Most of the evening last night I spent organizing my notes and photographs, renaming files frim IMG_9938 to something more meaningful like "Heavy_Women_original_The_Bell_Jar". This, in particular, is a reference to some papers in Plath mss., that first Plath collection the Lilly Library acquired. The finding aid for this reads, "Removed from verso of typescript fragment of The Bell Jar." Another poem, "Small Hours" has text related to the novel, too: "verso of typescript fragment of The Bell Jar." Looking further down the finding aid, there is a cross-reference under The Bell Jar's entry: "'Small Hours' and 'Heavy Women' removed from versos." So I wanted to see these pages to make sense of how the poems were removed from the typescript pages.
The typescript is page 136 and there are two copies. The scene of the novel depicted is when Esther Greenwood tells her family doctor "I can't sleep. I can't read" Teresa then refers Esther to Doctor Gordon. There are a total of ten typed lines. The rest of that side of the page is black. There are tape residue marks on both typescript pages.
On the back of the page, Plath handwrote her name at the top right and on each page, had taped the respective poem. Normally in archives one can remove one folder at a time. This reduces the chance of putting something back in the wrong place. However, I was given permission to remove the folders for "Small Hours" and "Heavy Women" and see which poem was adhered to each typescript page. The poems were typed on pink Smith College Memorandum paper with autograph corrections. On the back of "Heavy Women" is some Ted Hughes prose writing about "finding my thoughts systematically" through fishing.
Reading yesterday's post and the above, perhaps you recognized something I just did? Plath sold these papers in late 1961. The Bell Jar was finished; the contract for it to be published had been signed. Plath was adamant that the novel not be published under her name and did not want it published in America. The page referred to in this post does not reveal very much information about Plath and the real events that went into the novel, but she willingly sold pages of the novel to an American library where she knew researchers eventually would work with her papers. Plath did change her mind about the novel and America. She and Heinemann actively sent it to US publishing houses in late 1962 and early 1963. Perhaps her change in heart about it was due to the breakdown of her marriage and her need for more income?

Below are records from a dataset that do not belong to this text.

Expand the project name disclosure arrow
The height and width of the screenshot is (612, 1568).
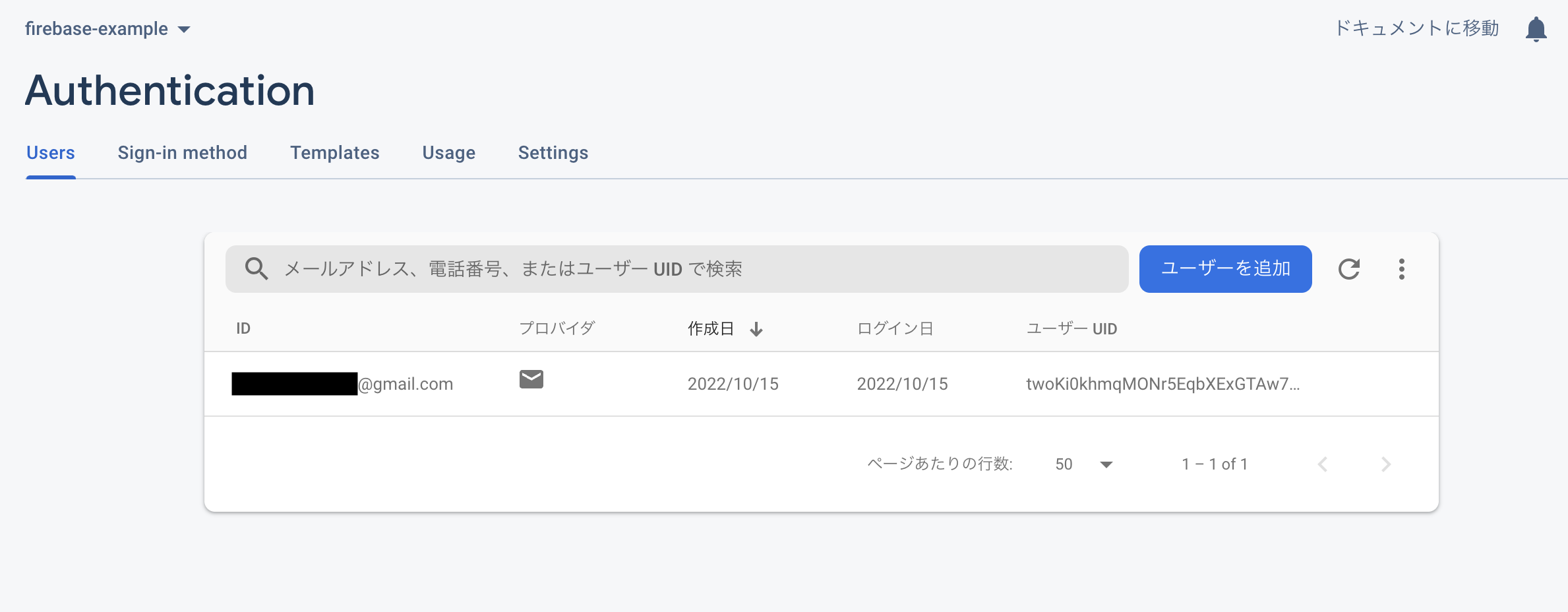click(185, 29)
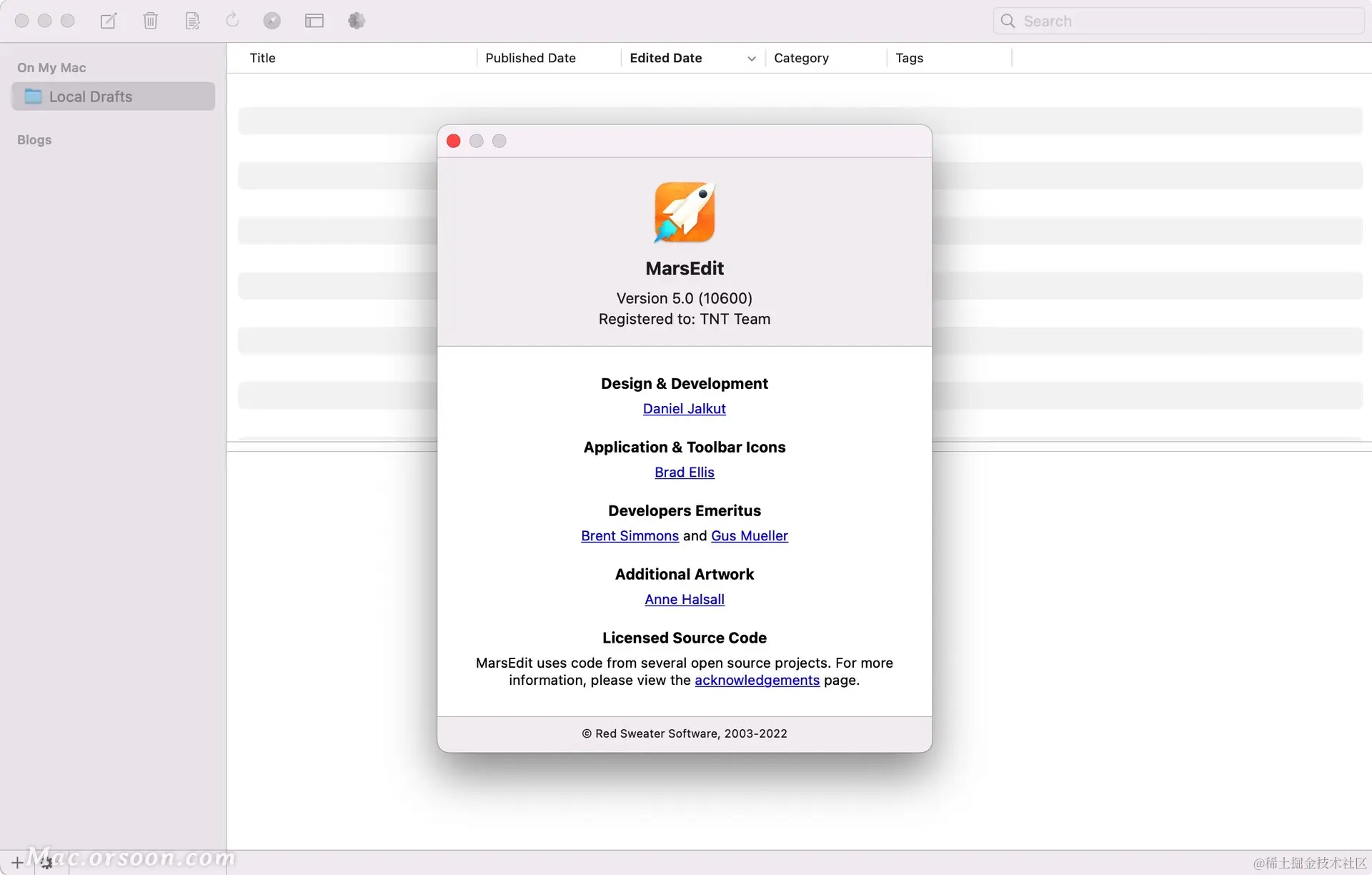Screen dimensions: 1372x875
Task: Click the Edit Post document icon
Action: [x=192, y=21]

There is a third page 136 of the novel on the back of a typed draft of "The Babysitters". Additional typescript pages on other pages of the October 1961 poem are 271, 270, 279, and 269. 269-271 are set in at Harvard and Irwin's flat. Olga, the "bosomy Slavic" woman Irwin sends away, was originally named Sasha; Doctor Nolan was originally Doctor Horder. A cut passage discusses the reader of Esther's ability to read after her first shock treatment and a frank realization about not graduating with her class; being delayed a year in college. Page 279 is the scene with Doctor Quinn looking for Joan, though in this typescript she is Jane. There is cut text in this scene where, upon learning the Jane/Joan character is missing Esther feels a "queer, leashed excitement" at the thought of hospital employees searching for her.
Potentially useless information about Ted Hughes in Plath mss II: He was paid, after $13.40 was withheld for taxes, $73.60 weekly by the University of Massachusetts, Amherst. His first pay stub erroneously listed his name as James E. Hughes.
Potentially useless information about Sylvia Plath in Plath mss II: She was paid monthly when teaching at Smith College. Her October 1958 stub is missing; but otherwise it appeared she was paid $350 a month from September 1957 through February1958. After taxes and FICA were taken out, she brought in a net total of $299.52. From March to May, Plath was paid $389.50 a month, taking home $330.94 after taxes. Her take-home in the June 1958 check covered the rest of the year through August: $1,229.51 ($1,439.50 before taxes).
Conducting research is exhausting. One tends to not be able to turn off one's brain at all during the day or the night. If you are not dehydrated, starving, fingers with papercuts, dry-eyed, hunchbacked, slight smelly, and mostly non compos mentis at the end of a day of researching you spent too much time away from the collections.
Day Two started with continuing to look through Box 9 at the typescript of Letters Home. And I polished off, too, my review of Box 13. I saw something in there years and years ago, or at least I thought I did. But it must have been somewhere else as after searching the entirety of the box, what I thought I saw was not there. This is a bummer.
I spent time also in boxes 11, 12 and 14. Towards the end of the day I looked again at Box 15, which is one I remember looking at last visit in 2015. It is always a good idea to revisit boxes and folder because something observed on a previous visit might take on a new significance based on something that may have been learned with the passage of time. In Box 12 I concentrated on Plath's Smith College course notebooks. In her Religion class, she was more likely to doodle and draw a flower than any other thing in Creation.
Through two days, though, I have already gone through more than I had planned. So things have been going smoothly and efficiently, which is wonderful. Tomorrow is Day 3, my final day, and I must needs leave before the library closes which means I have less time then normal. Which is fine.